■事件の背景を知りたくて

トムさんは息子について「ダニエルはとても大人しく、頭の良い子どもだった。自分の弱さを受け入れることができる優しさを持っていた」と語る。決して運動神経が良い方ではなかったものの陸上で長距離を走っていた。選手に選ばれる事はなかったが、懸命に練習し、他の生徒の応援もしていた。また、人前に出るのが苦手だったが敢えて弁論部に入部し腕を磨いていたという。

そんな息子の命を一瞬にして奪った加害者エリック・ハリスは犯行直後、共犯のディラン・クレボルドとともに自殺している。他の被害者遺族たちは、加害者の親たちを相手取って事件の責任を問う裁判を起こした。その後、示談となり、裁判記録は公開されていない。裁判に加わらなかったトムさんは、途方もない時間にわたる加害者の親たちの証言を直接聞けていない。事件の背景にあるものは何だったのか?裁判が解決してくれなかった疑問は胸の中でくすぶり続け、トムさんはやがてある行動に出る。事件発生から8年。自らペンを取り、ハリスの両親に手紙を書いたのだ。「あなた方も息子を失った悲しみに耐えているのでしょう」という書き出しで。

この時トムさんは意識していなかったのだが、実はこれは「修復的司法」と呼ばれる手法なのだ。

■「修復的司法」と従来型の司法

「修復的司法」とは何だろう。欧米で始まった「修復的司法」を日本で実践する一人である鴨下智法弁護士に聞いた。
鴨下氏によれば「修復的司法」とは、犯罪を地域コミュニティのなかで起きた「害悪」ととらえ、犯罪行為によって最も直接的な影響を受けた被害者・加害者・その家族らの「害悪からの修復」を、従来型の司法=裁判ではなく、対話によって目指すという考え方だ。鴨下氏も、被害者遺族の「回復」には「修復的司法」が有効だと考え、犯罪被害者と加害者やその家族同士が対面するための活動に取り組むNPO法人「対話の会」を運営する。

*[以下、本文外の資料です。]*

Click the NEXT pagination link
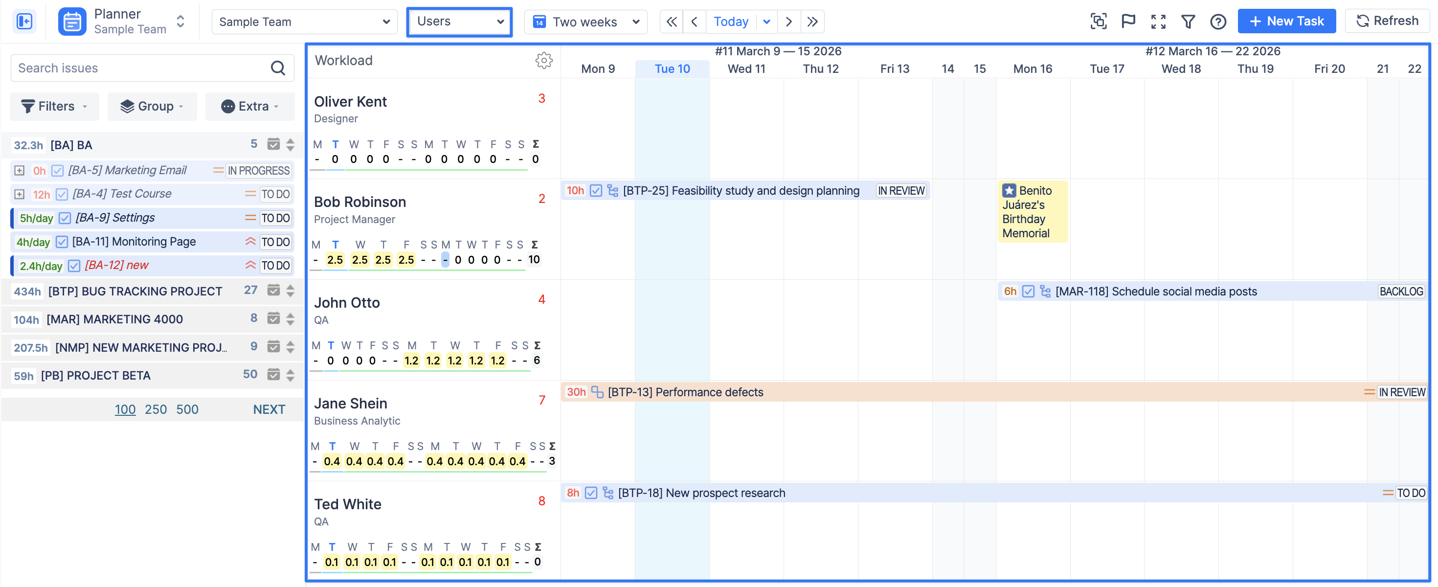The height and width of the screenshot is (587, 1438). point(269,409)
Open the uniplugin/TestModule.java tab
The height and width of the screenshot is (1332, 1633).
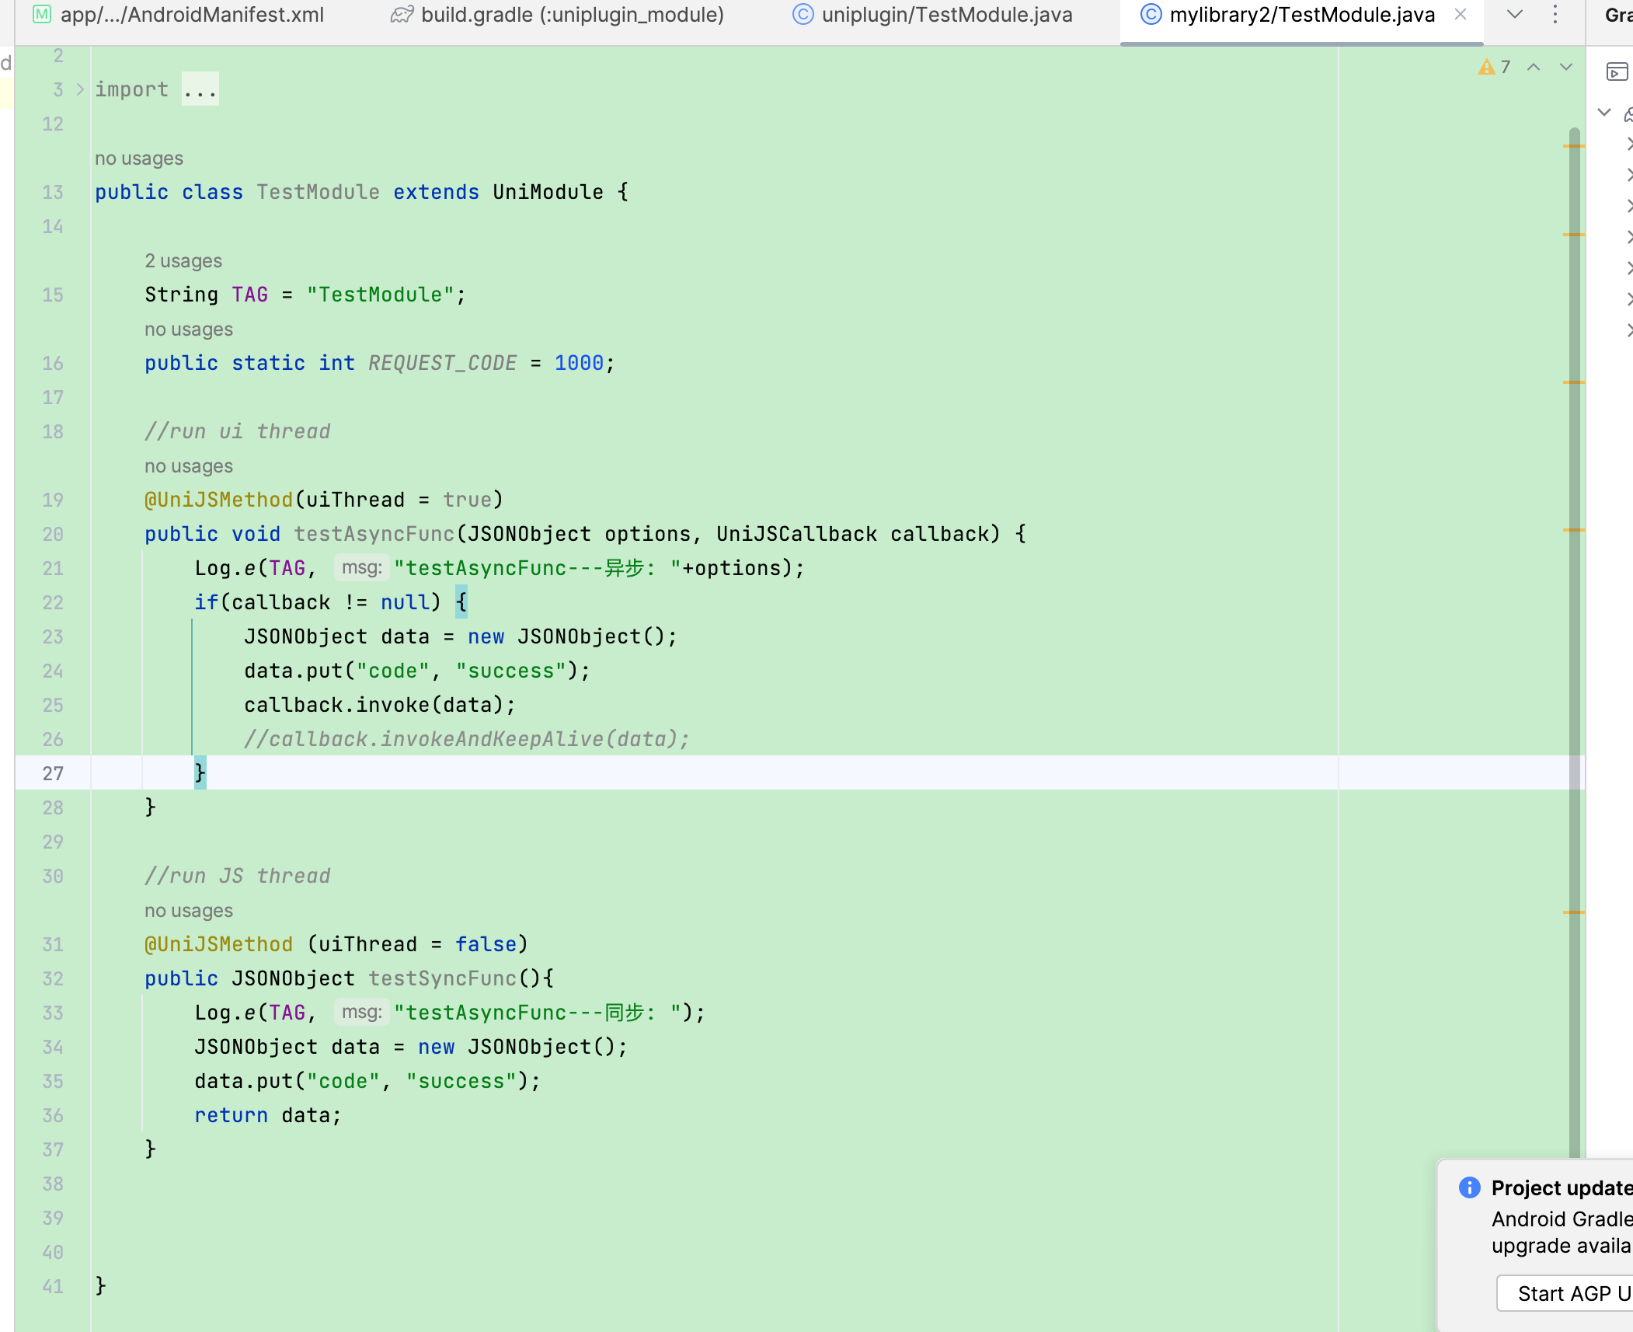click(946, 15)
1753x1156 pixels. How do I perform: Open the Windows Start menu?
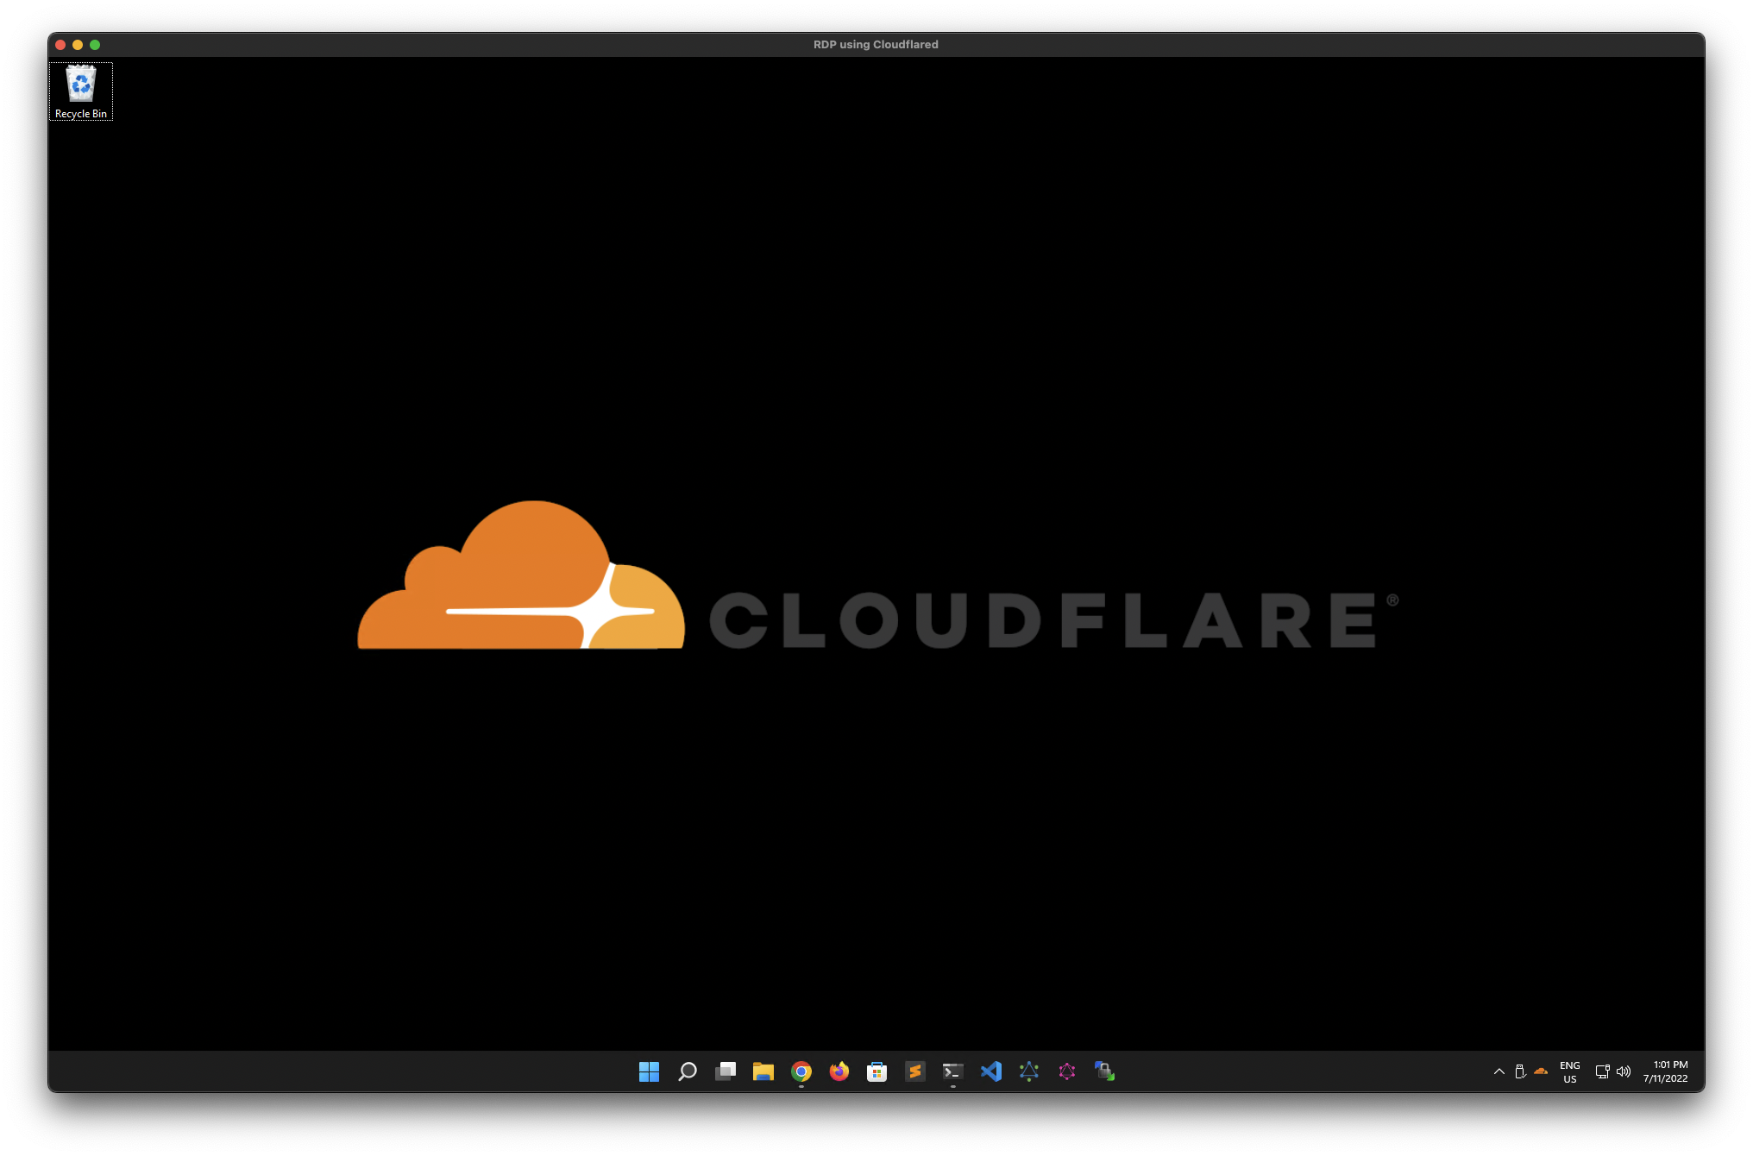pos(649,1071)
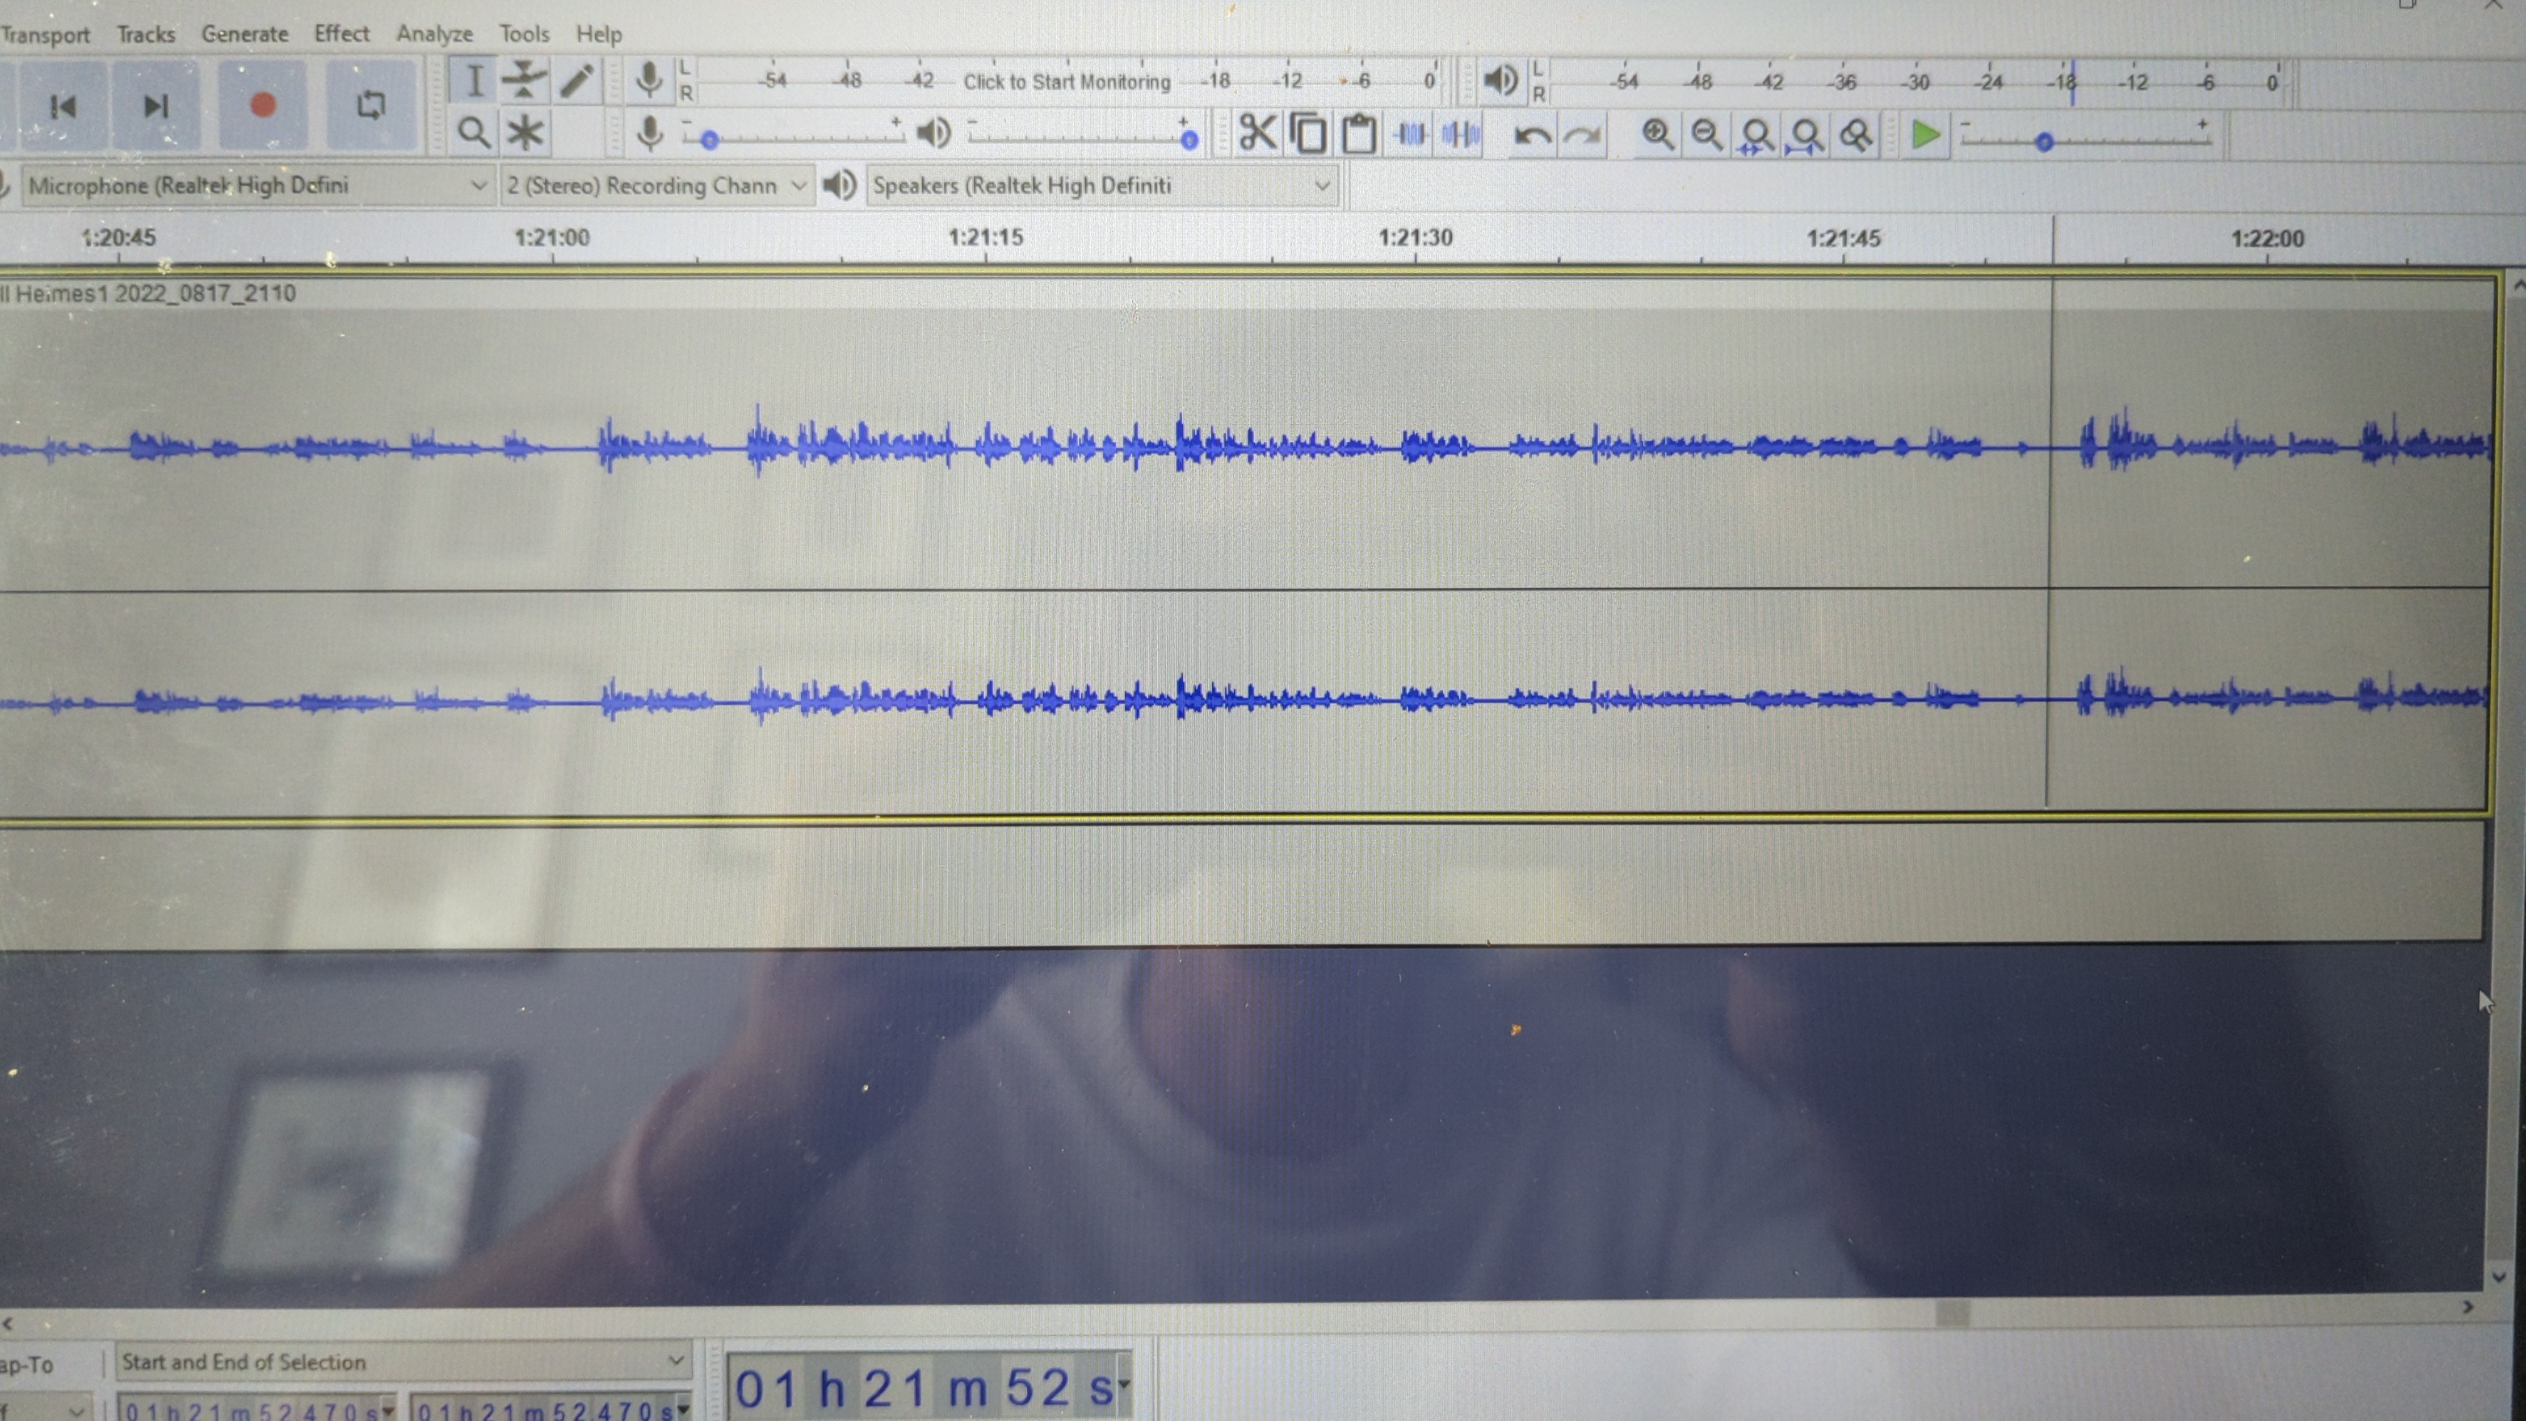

その理由について鴨下氏は、日本やアメリカなどの現行の司法制度は、被害者遺族の救済を目的としていないことを挙げる。「法律に則って加害者に刑罰を科し金銭賠償をさせることは、遺族らの『被害感情』を汲み取り、解決することに必ずしもつながっていない」、と。たとえば、「大切な人を失った悲しみは金銭に置き換えられない」「加害に及んだことを面と向かって謝って欲しい」と考えている遺族の感情は置き去りになってしまい、裁判で解決されることはないのだ。確かに被害者参加制度はあるが、「対話の会」は法廷での「被害者の意見陳述」「被告人への質問」は互いに一方通行の方法であり、「対話」に代替できるものではないと考えている。

さらに言えば、加害者が被害者や遺族に「懲役刑・金銭賠償以外の償いをしたい」「赦しを得たい」「犯罪に手を染めてしまった経緯を話したい」という思いを抱えていても、それが裁判の中で届くことはほぼない。これら、従来型の司法では解決されない被害者側・加害者側の想いの「分断」に橋をかけるのが「修復的司法」だ。NPO法人「対話の会」では、これまでに少年リンチ死事件から窃盗事件まで多岐に渡る30件あまりで、被害者側と加害者側の対話の場を取り持ってきた。
ある時、対話を経た加害者の家族が、憑きものが落ちたような、重荷から解放された表情を見せたことが印象に残っていると鴨下氏は話す。罪を犯した者にどういう罰を与えるのか論じて量刑を決める従来型の司法では得られない、関係した人たちが少しでも日常を取り戻し次の一歩を踏み出す「回復」を「修復的司法」は担うという。

■「想像していたような、”殺人者の親”ではなかった」

話をトムさんに戻そう。
トムさんは最初に手紙を書いてから2年間、ハリスの両親の弁護士との面会などを通じて「会いたい」という思いを伝え続けた。その結果、ハリスの両親は会うことに同意した。銃乱射で息子を失ったトムさん夫妻と、自殺した加害者の1人、ハリスの両親が「対話」することとなったのだ。対面の冒頭に立ち会った弁護士は双方を引き合わせた後、立ち去り、4人だけが残された。そこで4人は、お互いの失った子どもがどんな日常生活を送っていたかなど、平凡な会話を積み重ねていった。緊張が走るような瞬間はなかったという。